Thanks to Debbie Kandoll, Jan Moury, Joan Esnayra, and Fran Breitkopf for thoughts and suggestions.



  1. Thank you so much for being a mouthpiece for those of us struggling under these new policies!!! These policies apply to soldiers who are already being put out of the service, and losing their livelihoods, more often than not because of service-connected issues. It's adding insult to injury to be told we no longer qualify as soldiers AND be treated as second and third class citizens while having federal rights taken from us.

  2. Active Duty servicemembers qualify under the ADA law with regards to everything else (wheelchair accessibility, etc), but not service dogs? This could have been handled better, and is going to come back to bite the military in the tail. I wish the DOD had thought this through, before publishing a policy letter. Jana is right, we have already been abused, and are on our way out. As active duty servicemembers, many NCOs wrongfully tell us that we do not have the right to sue the military. That is incorrect. We cannot sue for certain things (like medical malpractice, although our families can). If pressed, this will have to go to the Supreme Court. So much for my long awaited retirement. This issue is too important to let go, though. We are backed into a corner, and have will have no choice. It's sad. Unless the military pulls back the policy letter, it will have to go to court, but in the meantime, be a responsible disabled handler. Don't get an attitude, and help to educate people on how service dogs really help. Help your commander help you. Get as much training as possible, for you and your dog. Train everyday, and take your dog to crowded malls, stores, movie theaters. Get proactive in becoming the best trained K9 team, and show them how well this can be done, with little to no disruption to the unit. The toughest part is training everyone else to NOT pet your dog. He/she is working, and NOT a pet. Training people is a lot tougher than training dogs.

  3. My concern is also for Soldiers who come from a post who is Service Dog friendly then has to PCS to somewhere like Fort Bliss. What happens to the Soldier who has had their Service Dog for YEARS not under these same requirements, then all of a sudden have to abide by these strict standards? Once you rely on your Service Dog, its hard to not have them while waiting for the command to figure out what to do with you. If they are going to have any kind of policy, then they need to have it a Universal Army one, although I think Fort Bliss' is NOT the one to use as guidance.
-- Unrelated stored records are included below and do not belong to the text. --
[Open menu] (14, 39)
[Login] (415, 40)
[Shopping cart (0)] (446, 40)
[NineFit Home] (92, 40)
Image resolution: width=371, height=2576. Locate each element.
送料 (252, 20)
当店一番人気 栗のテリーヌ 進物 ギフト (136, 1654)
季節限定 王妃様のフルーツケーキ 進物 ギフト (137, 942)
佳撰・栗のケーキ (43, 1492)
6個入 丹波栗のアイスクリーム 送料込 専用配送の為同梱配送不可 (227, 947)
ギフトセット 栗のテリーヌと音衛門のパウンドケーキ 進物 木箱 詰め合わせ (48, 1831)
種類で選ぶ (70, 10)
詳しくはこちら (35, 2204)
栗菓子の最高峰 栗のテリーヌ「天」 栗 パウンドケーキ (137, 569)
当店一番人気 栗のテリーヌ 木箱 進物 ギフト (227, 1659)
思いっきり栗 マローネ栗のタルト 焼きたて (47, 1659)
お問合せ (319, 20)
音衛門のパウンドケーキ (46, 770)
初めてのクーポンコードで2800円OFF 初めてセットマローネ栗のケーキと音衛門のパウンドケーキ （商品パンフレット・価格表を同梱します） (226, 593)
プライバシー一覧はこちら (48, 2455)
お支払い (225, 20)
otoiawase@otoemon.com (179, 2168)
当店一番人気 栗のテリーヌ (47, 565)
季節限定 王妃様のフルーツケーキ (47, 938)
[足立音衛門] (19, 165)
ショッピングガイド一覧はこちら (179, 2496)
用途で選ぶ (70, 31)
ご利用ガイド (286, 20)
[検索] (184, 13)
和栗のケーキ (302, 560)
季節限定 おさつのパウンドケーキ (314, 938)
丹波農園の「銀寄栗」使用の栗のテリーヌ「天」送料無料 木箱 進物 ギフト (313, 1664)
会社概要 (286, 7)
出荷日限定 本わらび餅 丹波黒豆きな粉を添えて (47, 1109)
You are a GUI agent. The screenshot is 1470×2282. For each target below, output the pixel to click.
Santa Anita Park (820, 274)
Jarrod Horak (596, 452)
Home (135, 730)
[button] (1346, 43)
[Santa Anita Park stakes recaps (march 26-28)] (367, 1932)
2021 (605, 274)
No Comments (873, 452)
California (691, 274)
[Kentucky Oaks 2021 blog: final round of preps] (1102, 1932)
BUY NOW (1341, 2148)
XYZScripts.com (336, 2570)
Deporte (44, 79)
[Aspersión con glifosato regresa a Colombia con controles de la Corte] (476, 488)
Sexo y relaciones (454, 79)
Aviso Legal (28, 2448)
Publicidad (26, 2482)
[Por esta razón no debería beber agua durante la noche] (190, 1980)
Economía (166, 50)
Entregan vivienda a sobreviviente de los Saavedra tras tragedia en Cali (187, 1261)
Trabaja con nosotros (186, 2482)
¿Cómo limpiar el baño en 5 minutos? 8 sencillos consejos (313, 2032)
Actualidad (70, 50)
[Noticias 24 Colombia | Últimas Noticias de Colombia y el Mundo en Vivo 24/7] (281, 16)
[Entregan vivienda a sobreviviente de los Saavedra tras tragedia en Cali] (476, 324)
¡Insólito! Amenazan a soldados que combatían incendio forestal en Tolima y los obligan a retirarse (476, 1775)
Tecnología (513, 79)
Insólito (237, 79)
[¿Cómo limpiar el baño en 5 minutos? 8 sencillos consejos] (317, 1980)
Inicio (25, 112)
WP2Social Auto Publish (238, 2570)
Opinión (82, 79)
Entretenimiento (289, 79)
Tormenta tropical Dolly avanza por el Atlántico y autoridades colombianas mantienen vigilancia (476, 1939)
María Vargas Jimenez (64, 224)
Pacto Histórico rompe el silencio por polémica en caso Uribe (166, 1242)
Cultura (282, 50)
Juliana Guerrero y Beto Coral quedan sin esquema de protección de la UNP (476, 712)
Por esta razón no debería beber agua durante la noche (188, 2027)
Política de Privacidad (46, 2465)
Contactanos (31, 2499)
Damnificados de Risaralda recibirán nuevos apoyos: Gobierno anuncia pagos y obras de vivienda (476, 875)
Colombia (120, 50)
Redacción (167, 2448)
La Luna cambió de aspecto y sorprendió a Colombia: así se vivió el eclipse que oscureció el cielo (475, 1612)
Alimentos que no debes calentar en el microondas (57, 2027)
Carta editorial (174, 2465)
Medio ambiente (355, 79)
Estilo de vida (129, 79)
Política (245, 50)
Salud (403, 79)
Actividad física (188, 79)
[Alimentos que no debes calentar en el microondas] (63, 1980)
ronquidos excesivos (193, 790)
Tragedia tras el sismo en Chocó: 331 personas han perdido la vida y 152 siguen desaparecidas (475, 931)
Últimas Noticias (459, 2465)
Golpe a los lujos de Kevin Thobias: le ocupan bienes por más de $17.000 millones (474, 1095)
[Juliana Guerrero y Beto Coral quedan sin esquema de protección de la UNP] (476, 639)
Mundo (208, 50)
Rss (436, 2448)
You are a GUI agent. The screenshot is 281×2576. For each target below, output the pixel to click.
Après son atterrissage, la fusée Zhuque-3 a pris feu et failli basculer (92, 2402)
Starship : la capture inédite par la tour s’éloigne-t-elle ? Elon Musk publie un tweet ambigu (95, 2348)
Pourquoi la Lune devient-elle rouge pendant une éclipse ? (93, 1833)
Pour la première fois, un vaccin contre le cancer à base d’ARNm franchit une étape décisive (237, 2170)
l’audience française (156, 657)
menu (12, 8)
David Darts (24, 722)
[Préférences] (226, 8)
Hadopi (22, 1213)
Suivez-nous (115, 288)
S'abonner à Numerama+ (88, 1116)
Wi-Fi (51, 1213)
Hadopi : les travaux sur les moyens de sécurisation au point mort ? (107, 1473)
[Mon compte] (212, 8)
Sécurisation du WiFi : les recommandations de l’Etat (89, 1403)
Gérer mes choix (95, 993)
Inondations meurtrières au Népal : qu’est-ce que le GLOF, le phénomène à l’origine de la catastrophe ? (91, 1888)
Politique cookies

  4. The following is from Defense News Lead Photo for U.S. Department of Defense:
    "Defense Secretary Leon E. Panetta and his dog, Bravo, watch as Navy Corpsman Marshall Peters gives his dog, Sgt. Archie, hand signals during a meeting at the Pentagon, May 23, 2012. Peters and Archie are members of the Warrior Transition Brigade Service Dog Training Program which was created to meet the needs of service members and veterans with psychological and physical injuries."

    I can't find anything out about this program. Has the Pentagon authorized the training of service dogs but still won't let active duty personnel have a service dog?